Сколько лет было автору воспоминаний ранней весной 1884 года согласно избранному тексту?

§ ИЗБРАННЫЙ ТЕКСТ
○ ○ ○ ○ ○ ○ ○

Мои воспоминания. Книга первая - Александр Бенуа
Шрифт:
Интервал:
Закладка:
Случилось же это ранней весной 1884 года, когда мне было около четырнадцати лет. Это тогда со мной приключился в классе один из первых моих любовных кризисов. Девочка, в которую я был тогда влюблен и которая сначала как будто отвечала моим чувствам, затем переценила свое отношение ко мне и всячески стала выказывать полное ко мне равнодушие. Все это было нечто очень детское и довольно-таки нелепое, переживал я свое несчастье с настоящими страданиями. К тому же как раз тогда зачитывался романами Дюма и, кроме того, только что совершенно сошел с ума от прочтения «Призраков» Тургенева. Мои любовные терзания сопровождались подобием галлюцинаций, я пробовал вызывать духов, которые должны были явиться мне на помощь, и, разумеется, некоторая доля подлинности во всем этом тонула в целом море самовнушения и самообмана.

○ ○ ○ ○ ○ ○ ○

§ ВЫДЕРЖКА ИЗ ДАННЫХ
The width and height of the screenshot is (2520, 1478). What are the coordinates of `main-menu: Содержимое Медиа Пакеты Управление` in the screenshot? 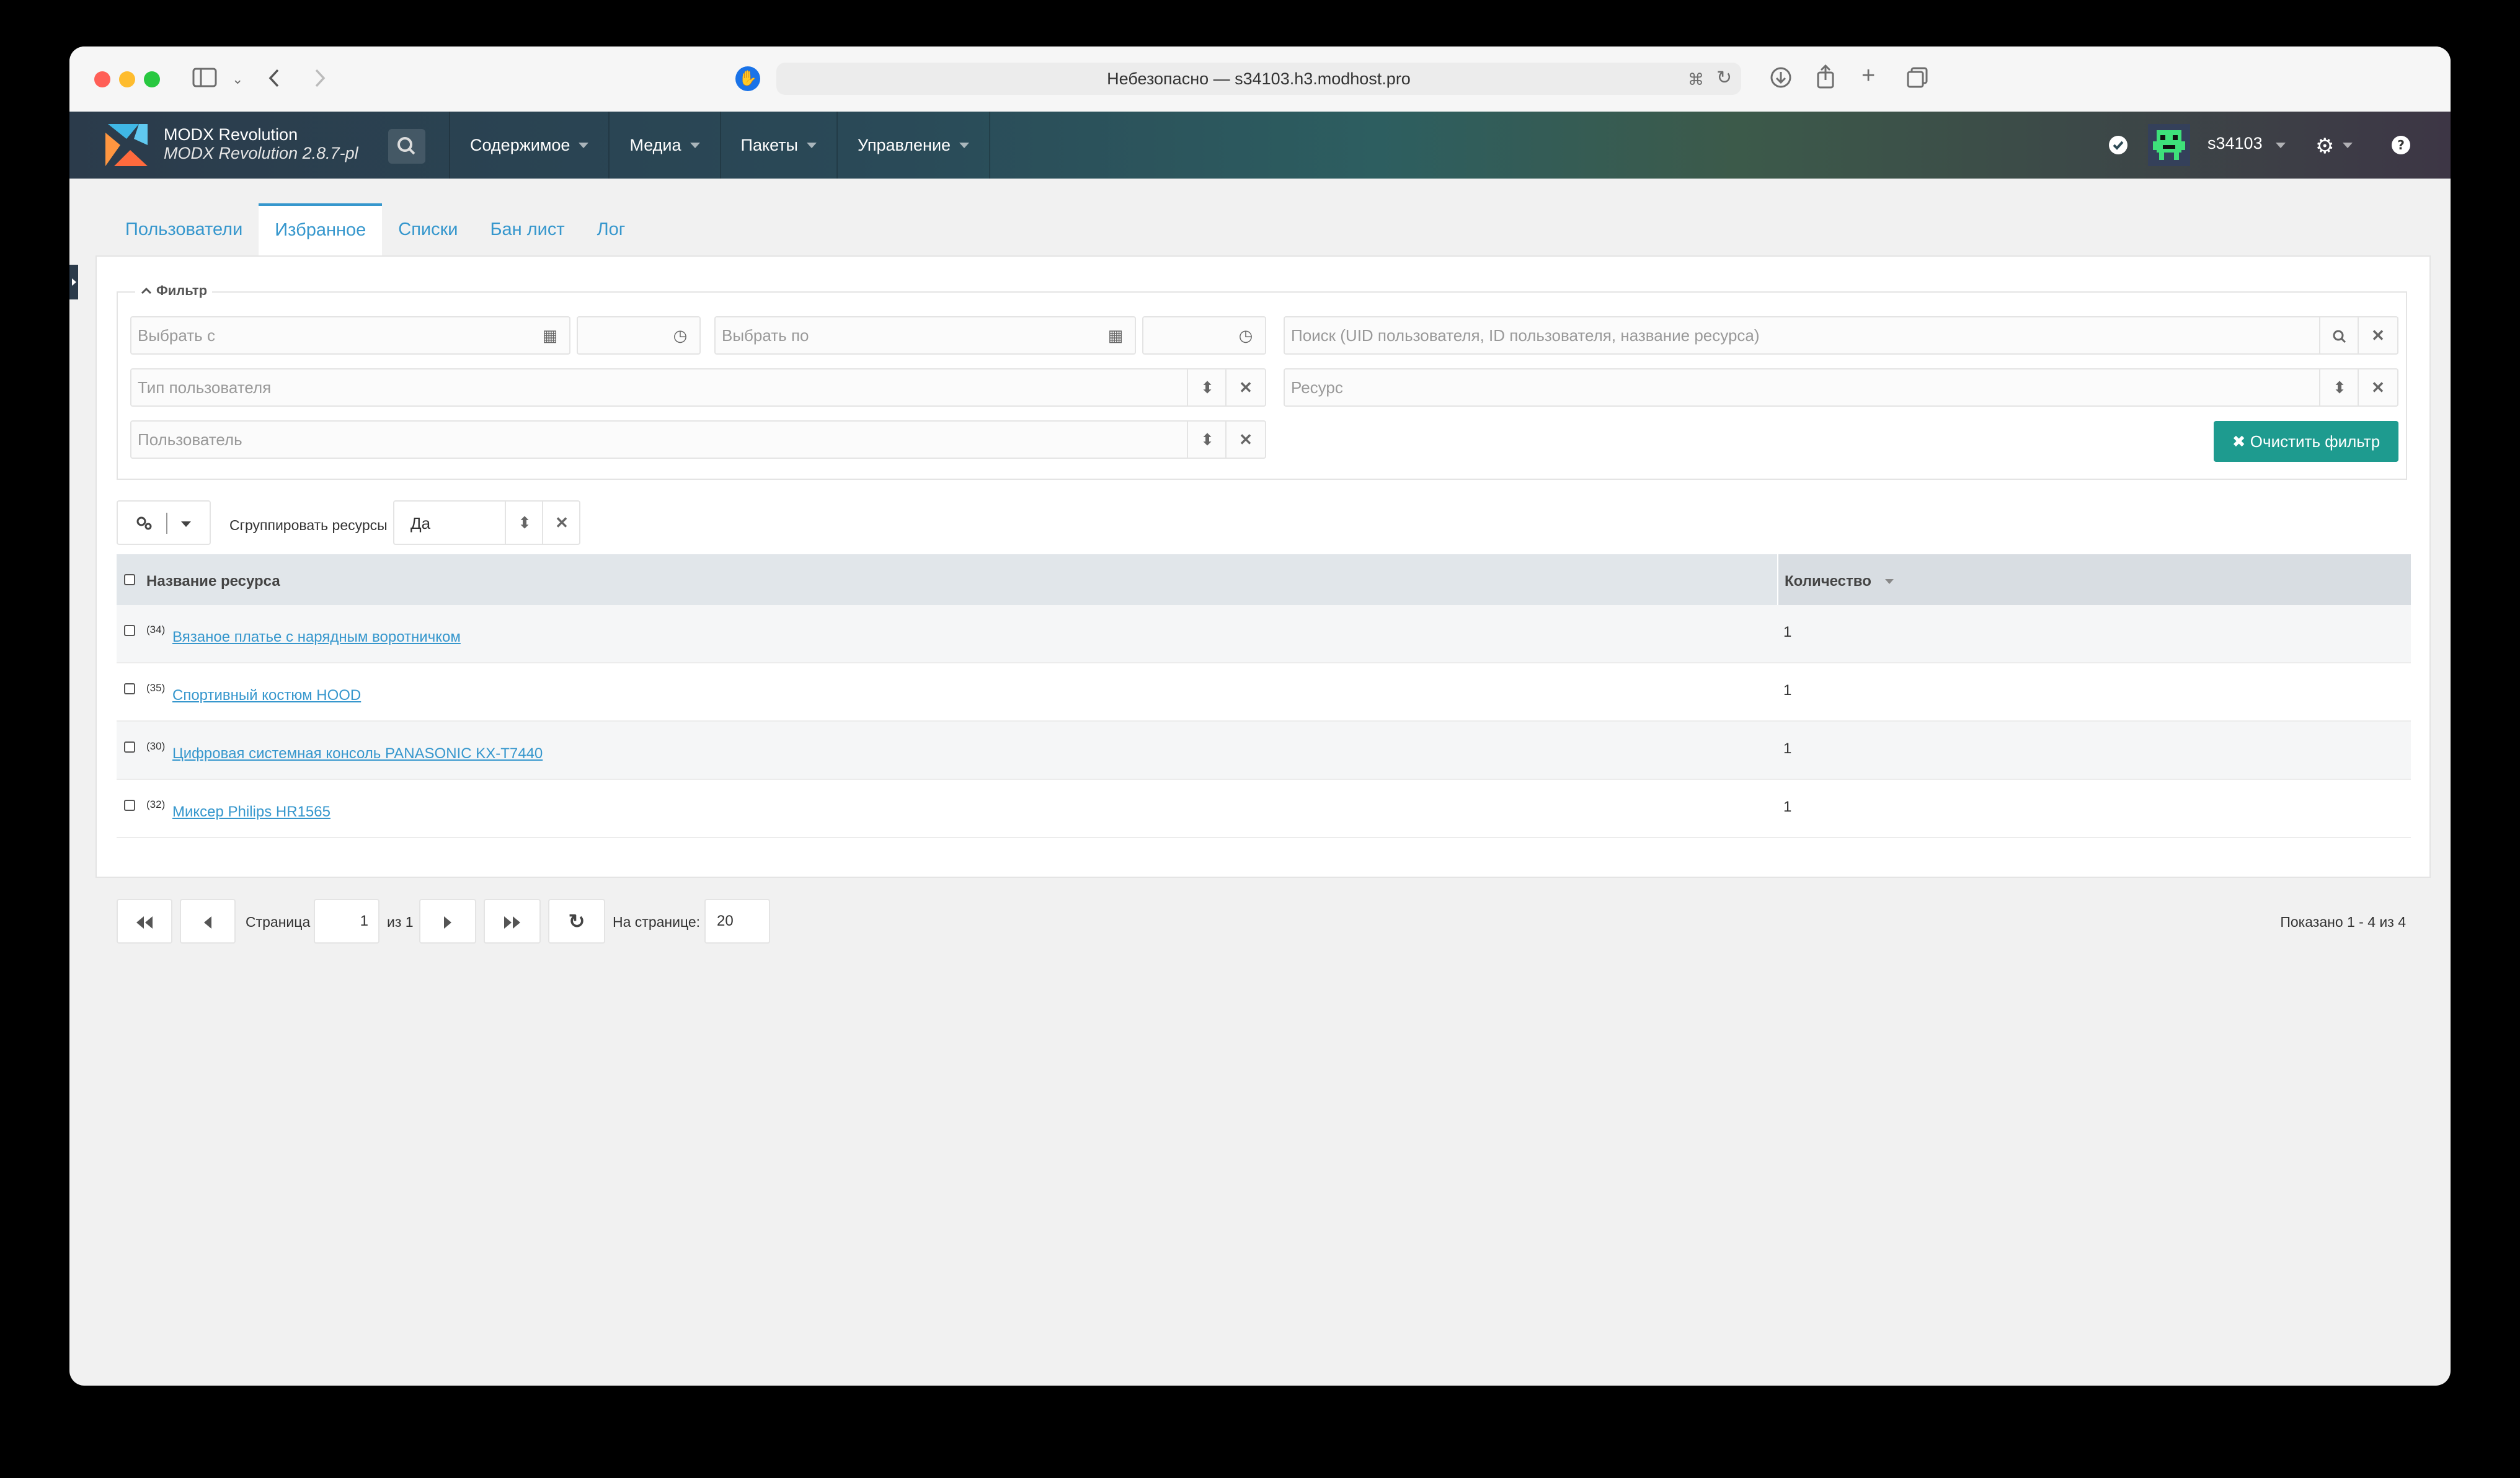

○ ○ ○ ○ ○ ○ ○

§ ПИСЬМЕННЫЙ ОТВЕТ
Около четырнадцати лет.